Monday, January 26, 2009

Address Space

The address space of a process contains all of the memory state of the running program. For example, the code of the program (the instructions) have to live in memory somewhere, and thus they are in the address space. The program, while it is running, uses a stack to keep track of where it is in the function call chain as well as to allocate local variables and pass parameters and return values to and from routines. Finally, the heap is used for dynamically-allocated, user-managed memory.

0    |---------------------|
4 | program code | all the instructions
... | | live up in this part
| |
1K |---------------------|
| heap | the heap contains all
| | malloc(new) data
| | structures
2K |---------------------| [it grows downward]
| | |
| v |
| |
| |
| |
| |
| |
| free |
| |
| |
| |
| |
| |
| |
| ^ |
| | | [it grows upward]
15k |---------------------| stack contains local
| stack |stack-alloc variables,
| |arguments to routines,
16k |---------------------| return variables, etc.

FIGURE: ADDRESS SPACE
--
0    |---------------------|
4 | Operating System |
... | (code, data, etc.) |
| |
64k |---------------------|
| process A |
| (code, data, etc.) |
| |
| |
128k|---------------------|
| process B |
| (code, data, etc.) |
196k|---------------------|
| |
| (free) |
256k|---------------------|
| process C |
| (code, data, etc.) |
| |
322k|---------------------|
| |
| (free) |
| |
| |
| |
512k|---------------------|

FIGURE: SHARING MEMORY
How can the OS build this abstraction of a private, potentially large address space for multiple running processes (all sharing memory) on top of a single, physical memory? When the OS does this, we say the OS is virtualizing memory
How done? Base + Bound registers, Base:start location, Bound: max location
On every memory, compare logical address (virtual address) and bound. if LA > Bound --> error. (the processor will first add the base to the virtual address to get the desired physical address, but then it will check if the physical address is within the base and bounds. If not, the processor will signal some kind of fault and the process will likely be terminated. The point of the bounds is thus to make sure that all addresses generated by the process are legal and within the "bounds" of the process).

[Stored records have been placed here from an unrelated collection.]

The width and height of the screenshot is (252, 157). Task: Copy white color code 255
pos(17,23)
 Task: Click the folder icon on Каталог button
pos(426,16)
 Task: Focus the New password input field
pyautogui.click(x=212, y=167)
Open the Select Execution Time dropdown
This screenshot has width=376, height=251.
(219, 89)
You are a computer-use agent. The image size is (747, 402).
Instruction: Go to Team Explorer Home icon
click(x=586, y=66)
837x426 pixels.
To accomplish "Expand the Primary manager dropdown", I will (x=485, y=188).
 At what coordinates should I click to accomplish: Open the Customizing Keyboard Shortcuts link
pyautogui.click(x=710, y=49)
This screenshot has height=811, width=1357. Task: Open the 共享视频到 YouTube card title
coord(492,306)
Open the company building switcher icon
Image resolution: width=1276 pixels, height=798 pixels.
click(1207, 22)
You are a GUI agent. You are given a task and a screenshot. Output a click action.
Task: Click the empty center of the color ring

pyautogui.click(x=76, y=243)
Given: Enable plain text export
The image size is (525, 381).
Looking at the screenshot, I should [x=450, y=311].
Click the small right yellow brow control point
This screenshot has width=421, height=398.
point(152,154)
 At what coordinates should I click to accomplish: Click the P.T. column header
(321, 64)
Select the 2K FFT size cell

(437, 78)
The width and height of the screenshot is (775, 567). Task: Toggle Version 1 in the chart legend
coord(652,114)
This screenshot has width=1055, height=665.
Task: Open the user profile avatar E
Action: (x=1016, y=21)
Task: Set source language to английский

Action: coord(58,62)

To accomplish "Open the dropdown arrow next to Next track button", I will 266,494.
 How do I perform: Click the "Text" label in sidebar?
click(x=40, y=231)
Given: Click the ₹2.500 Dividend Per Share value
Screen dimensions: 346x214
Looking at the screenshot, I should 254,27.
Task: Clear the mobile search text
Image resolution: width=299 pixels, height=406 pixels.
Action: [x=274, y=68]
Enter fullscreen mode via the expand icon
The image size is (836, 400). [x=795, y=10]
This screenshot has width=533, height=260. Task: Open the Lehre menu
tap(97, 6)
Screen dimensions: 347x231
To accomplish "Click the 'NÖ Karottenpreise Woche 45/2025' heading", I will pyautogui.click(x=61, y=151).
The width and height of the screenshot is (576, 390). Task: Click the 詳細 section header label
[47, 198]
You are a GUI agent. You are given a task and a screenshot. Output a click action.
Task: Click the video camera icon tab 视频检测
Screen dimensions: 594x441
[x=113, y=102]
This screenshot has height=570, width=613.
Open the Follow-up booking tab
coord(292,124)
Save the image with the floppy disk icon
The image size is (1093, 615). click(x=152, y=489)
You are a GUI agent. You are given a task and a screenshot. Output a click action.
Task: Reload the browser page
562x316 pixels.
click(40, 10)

Physical address = virtual address + Base
The process generates a virtual address; the hardware in turn adds the contents of the base register to this address and the result is a real physical address that can be issued to the memory system. This entire process is called address translation
The base and bounds registers are hardware structures kept on the chip and managed by the CPU. the processor that helps with this type of address translation the memory management unit (MMU:run-time mapping from virtual to physical address).

Segmentation: Instead of having just one base and bounds pair in our MMU, divide Address Space into 'logical' segments, each has Base/Bound per segment.